Let's face it, there's a lot of it. Americans are constrained at every turn by local, state and federal laws far too numerous for any one person to grasp, let alone obey.

In just one narrow area, Federal procurement, the laws are so complex and voluminous that it takes a team of legal experts to shepherd each major procurement through - and even then, the odds are good that some part of it will violate some obscure clause somewhere, giving legal fodder to those who didn't get the award. Laws are the primary reason that it takes so long - sometimes years - to make a major award. Some procurements take longer to award than it took the US to enter and win World War II, from start to finish. We sure didn't have this problem back then. Why do we have it now?

The simple answer is that we are now wholly governed by special interests. Laws are complex, contradictory, and vast because special interests lobby for statues and clauses which benefit them. They are successful because local, state and federal politicians take money from those special interests and are responsive to them. The result is a patchwork quilt of laws intended to advantage those who funnel money into politician's campaign chests.

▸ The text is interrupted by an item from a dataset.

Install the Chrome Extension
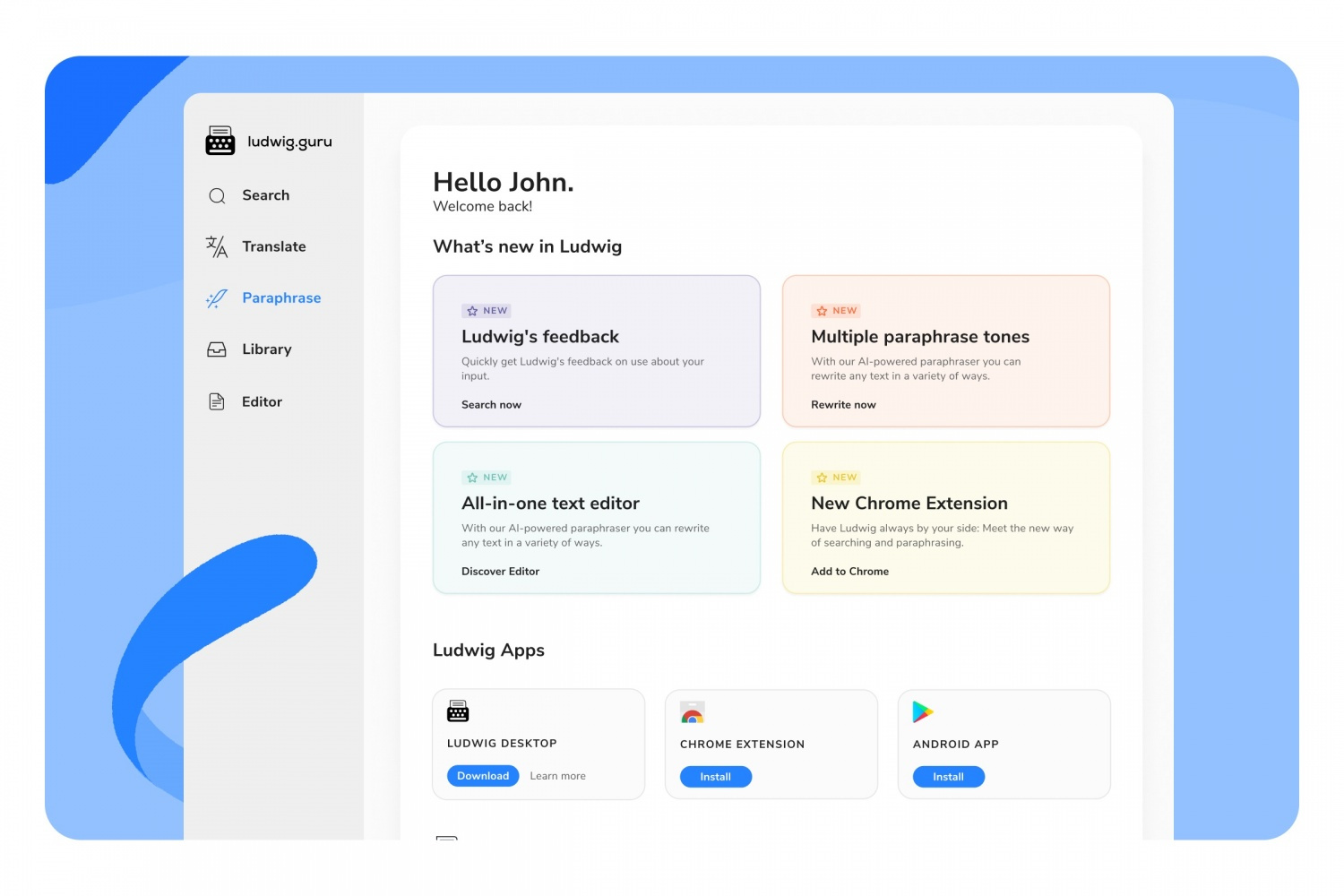The width and height of the screenshot is (1344, 896). (x=715, y=777)
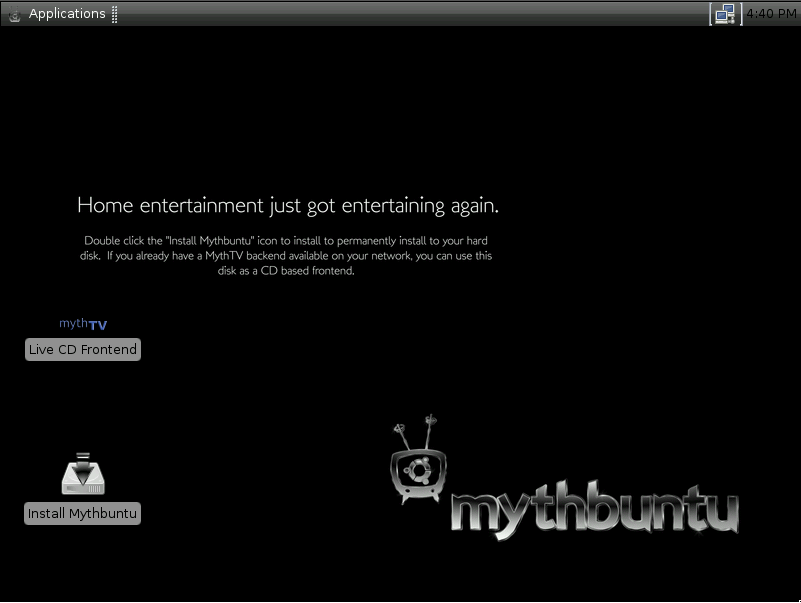The height and width of the screenshot is (603, 801).
Task: Open the Install Mythbuntu drive icon
Action: click(82, 475)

At some point, the sheer weight of law becomes unmanageable: too many lawsuits, too many prisons, too many lost dollars, litigation too expensive for most citizens to afford (which tilts justice into the hands of the wealthy). It's a drag on risk-taking, a drag on initiative, a drag on investment, a drag on the economy. Try to start up a new business and discover just how difficult and expensive it is, legally (and how much you'll have to pay for insurance against lawsuits). It's extremely disheartening.

Bush and his cronies had no problem with laws that constrained his political enemies or ordinary Americans; he just wanted to bypass laws that constrained him. Down that road lies autocracy, and he as much as admitted it with his theory of the unitary executive. That's a fancy-pants term for dictator. He couldn't quite pull it off; Americans are not ready to give up on the rule of law. But they're getting close.

That's a clear and present danger - that if we do not find a way to reign in the access of special interests and simplify our legal code, our frustration will lead us down the road that Italy traveled in the 1920s, and Germany in the 1930s, and Russia is traveling again after its brief flirtation with democracy.

What can we do? Here's what I think:

- End criminalization of drug use; America's second experiment with prohibition worked no better than its first. Addiction is a health problem. Let doctors handle it.

- Set an expiration date for all laws - say, no more than 5 years. Pass a law which forces an expiration date for already on the books. This will keep the legislature focused on debating and renewing the fundamental legal structure rather than endlessly embellishing it with minutia.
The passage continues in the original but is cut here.